[Problem] Can you give all the records again without altering a single character?

[Information given]

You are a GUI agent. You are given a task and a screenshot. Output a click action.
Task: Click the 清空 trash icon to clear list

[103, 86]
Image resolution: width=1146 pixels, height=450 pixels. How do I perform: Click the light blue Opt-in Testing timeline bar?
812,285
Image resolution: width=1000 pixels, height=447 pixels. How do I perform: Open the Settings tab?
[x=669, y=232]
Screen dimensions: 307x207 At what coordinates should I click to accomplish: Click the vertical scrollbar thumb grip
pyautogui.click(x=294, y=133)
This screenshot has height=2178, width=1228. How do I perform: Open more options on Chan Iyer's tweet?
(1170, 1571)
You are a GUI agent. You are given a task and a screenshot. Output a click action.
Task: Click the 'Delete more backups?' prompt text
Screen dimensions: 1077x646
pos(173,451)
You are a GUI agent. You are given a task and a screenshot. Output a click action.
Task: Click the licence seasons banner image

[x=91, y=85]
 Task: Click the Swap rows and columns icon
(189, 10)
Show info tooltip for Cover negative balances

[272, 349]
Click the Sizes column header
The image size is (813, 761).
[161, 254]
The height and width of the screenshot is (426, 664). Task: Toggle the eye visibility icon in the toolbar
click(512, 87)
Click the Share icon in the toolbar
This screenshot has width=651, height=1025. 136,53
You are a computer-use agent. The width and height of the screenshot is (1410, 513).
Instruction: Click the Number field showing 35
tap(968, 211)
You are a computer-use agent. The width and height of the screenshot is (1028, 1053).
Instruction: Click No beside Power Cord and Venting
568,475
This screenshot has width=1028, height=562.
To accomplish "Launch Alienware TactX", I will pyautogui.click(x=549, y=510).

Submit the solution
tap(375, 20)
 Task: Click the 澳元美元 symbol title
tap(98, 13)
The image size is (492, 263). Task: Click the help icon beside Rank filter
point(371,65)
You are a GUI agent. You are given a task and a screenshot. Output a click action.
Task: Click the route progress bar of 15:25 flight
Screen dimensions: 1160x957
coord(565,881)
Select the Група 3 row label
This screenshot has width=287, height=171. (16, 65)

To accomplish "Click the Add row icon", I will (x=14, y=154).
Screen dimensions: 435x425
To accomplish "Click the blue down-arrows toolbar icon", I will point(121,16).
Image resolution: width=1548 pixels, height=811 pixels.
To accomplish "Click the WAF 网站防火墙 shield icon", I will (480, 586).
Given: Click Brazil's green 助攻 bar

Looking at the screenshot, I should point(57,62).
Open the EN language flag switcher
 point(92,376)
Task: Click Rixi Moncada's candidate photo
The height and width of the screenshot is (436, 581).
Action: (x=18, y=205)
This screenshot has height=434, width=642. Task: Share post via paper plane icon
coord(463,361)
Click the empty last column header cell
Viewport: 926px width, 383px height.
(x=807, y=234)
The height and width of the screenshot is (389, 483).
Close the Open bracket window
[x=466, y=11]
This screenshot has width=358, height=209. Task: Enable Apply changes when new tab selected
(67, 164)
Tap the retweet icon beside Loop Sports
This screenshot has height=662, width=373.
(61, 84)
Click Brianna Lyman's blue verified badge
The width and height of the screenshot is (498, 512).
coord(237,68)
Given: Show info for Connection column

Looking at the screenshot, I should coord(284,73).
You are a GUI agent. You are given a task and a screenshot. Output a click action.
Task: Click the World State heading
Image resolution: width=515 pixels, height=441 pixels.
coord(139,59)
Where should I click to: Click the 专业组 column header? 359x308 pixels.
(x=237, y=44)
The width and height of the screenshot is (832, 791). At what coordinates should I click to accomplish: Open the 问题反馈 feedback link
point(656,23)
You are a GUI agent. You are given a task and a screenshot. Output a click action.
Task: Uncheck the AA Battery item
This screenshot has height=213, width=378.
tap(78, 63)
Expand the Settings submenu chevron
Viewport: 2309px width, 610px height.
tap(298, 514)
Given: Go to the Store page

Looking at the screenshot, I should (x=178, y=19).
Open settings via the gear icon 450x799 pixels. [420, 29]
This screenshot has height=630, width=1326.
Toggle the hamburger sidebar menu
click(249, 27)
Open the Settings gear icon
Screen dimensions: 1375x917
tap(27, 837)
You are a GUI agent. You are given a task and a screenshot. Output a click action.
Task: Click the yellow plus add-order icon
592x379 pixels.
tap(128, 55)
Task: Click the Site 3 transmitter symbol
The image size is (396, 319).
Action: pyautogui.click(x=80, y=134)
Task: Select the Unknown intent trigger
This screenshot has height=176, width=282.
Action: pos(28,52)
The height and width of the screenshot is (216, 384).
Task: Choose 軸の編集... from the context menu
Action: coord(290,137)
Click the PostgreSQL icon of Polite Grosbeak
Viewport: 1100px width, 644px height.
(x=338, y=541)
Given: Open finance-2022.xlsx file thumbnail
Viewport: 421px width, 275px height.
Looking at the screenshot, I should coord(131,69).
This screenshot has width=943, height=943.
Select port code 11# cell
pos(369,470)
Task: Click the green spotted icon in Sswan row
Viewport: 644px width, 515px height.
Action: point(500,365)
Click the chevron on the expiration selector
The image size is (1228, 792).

[Exercise solution]
You are a GUI agent. You are given a task and a screenshot. Output a click action.
Task: Click the 清空 trash icon to clear list

[103, 86]
Image resolution: width=1146 pixels, height=450 pixels. How do I perform: Click the light blue Opt-in Testing timeline bar?
812,285
Image resolution: width=1000 pixels, height=447 pixels. How do I perform: Open the Settings tab?
[x=669, y=232]
Screen dimensions: 307x207 At what coordinates should I click to accomplish: Click the vertical scrollbar thumb grip
pyautogui.click(x=294, y=133)
This screenshot has height=2178, width=1228. How do I perform: Open more options on Chan Iyer's tweet?
(1170, 1571)
You are a GUI agent. You are given a task and a screenshot. Output a click action.
Task: Click the 'Delete more backups?' prompt text
Screen dimensions: 1077x646
pos(173,451)
You are a GUI agent. You are given a task and a screenshot. Output a click action.
Task: Click the licence seasons banner image

[x=91, y=85]
 Task: Click the Swap rows and columns icon
(189, 10)
Show info tooltip for Cover negative balances

[272, 349]
Click the Sizes column header
The image size is (813, 761).
[161, 254]
The height and width of the screenshot is (426, 664). Task: Toggle the eye visibility icon in the toolbar
click(512, 87)
Click the Share icon in the toolbar
This screenshot has width=651, height=1025. 136,53
You are a computer-use agent. The width and height of the screenshot is (1410, 513).
Instruction: Click the Number field showing 35
tap(968, 211)
You are a computer-use agent. The width and height of the screenshot is (1028, 1053).
Instruction: Click No beside Power Cord and Venting
568,475
This screenshot has width=1028, height=562.
To accomplish "Launch Alienware TactX", I will pyautogui.click(x=549, y=510).

Submit the solution
tap(375, 20)
 Task: Click the 澳元美元 symbol title
tap(98, 13)
The image size is (492, 263). Task: Click the help icon beside Rank filter
point(371,65)
You are a GUI agent. You are given a task and a screenshot. Output a click action.
Task: Click the route progress bar of 15:25 flight
Screen dimensions: 1160x957
coord(565,881)
Select the Група 3 row label
This screenshot has width=287, height=171. (16, 65)

To accomplish "Click the Add row icon", I will (x=14, y=154).
Screen dimensions: 435x425
To accomplish "Click the blue down-arrows toolbar icon", I will point(121,16).
Image resolution: width=1548 pixels, height=811 pixels.
To accomplish "Click the WAF 网站防火墙 shield icon", I will (480, 586).
Given: Click Brazil's green 助攻 bar

Looking at the screenshot, I should point(57,62).
Open the EN language flag switcher
 point(92,376)
Task: Click Rixi Moncada's candidate photo
The height and width of the screenshot is (436, 581).
Action: (x=18, y=205)
This screenshot has height=434, width=642. Task: Share post via paper plane icon
coord(463,361)
Click the empty last column header cell
Viewport: 926px width, 383px height.
(x=807, y=234)
The height and width of the screenshot is (389, 483).
Close the Open bracket window
[x=466, y=11]
This screenshot has width=358, height=209. Task: Enable Apply changes when new tab selected
(67, 164)
Tap the retweet icon beside Loop Sports
This screenshot has height=662, width=373.
(61, 84)
Click Brianna Lyman's blue verified badge
The width and height of the screenshot is (498, 512).
coord(237,68)
Given: Show info for Connection column

Looking at the screenshot, I should coord(284,73).
You are a GUI agent. You are given a task and a screenshot. Output a click action.
Task: Click the World State heading
Image resolution: width=515 pixels, height=441 pixels.
coord(139,59)
Where should I click to: Click the 专业组 column header? 359x308 pixels.
(x=237, y=44)
The width and height of the screenshot is (832, 791). At what coordinates should I click to accomplish: Open the 问题反馈 feedback link
point(656,23)
You are a GUI agent. You are given a task and a screenshot. Output a click action.
Task: Uncheck the AA Battery item
This screenshot has height=213, width=378.
tap(78, 63)
Expand the Settings submenu chevron
Viewport: 2309px width, 610px height.
tap(298, 514)
Given: Go to the Store page

Looking at the screenshot, I should (x=178, y=19).
Open settings via the gear icon 450x799 pixels. [420, 29]
This screenshot has height=630, width=1326.
Toggle the hamburger sidebar menu
click(249, 27)
Open the Settings gear icon
Screen dimensions: 1375x917
tap(27, 837)
You are a GUI agent. You are given a task and a screenshot. Output a click action.
Task: Click the yellow plus add-order icon
592x379 pixels.
tap(128, 55)
Task: Click the Site 3 transmitter symbol
The image size is (396, 319).
Action: pyautogui.click(x=80, y=134)
Task: Select the Unknown intent trigger
This screenshot has height=176, width=282.
Action: pos(28,52)
The height and width of the screenshot is (216, 384).
Task: Choose 軸の編集... from the context menu
Action: coord(290,137)
Click the PostgreSQL icon of Polite Grosbeak
Viewport: 1100px width, 644px height.
(x=338, y=541)
Given: Open finance-2022.xlsx file thumbnail
Viewport: 421px width, 275px height.
Looking at the screenshot, I should coord(131,69).
This screenshot has width=943, height=943.
Select port code 11# cell
pos(369,470)
Task: Click the green spotted icon in Sswan row
Viewport: 644px width, 515px height.
Action: point(500,365)
Click the chevron on the expiration selector
The image size is (1228, 792).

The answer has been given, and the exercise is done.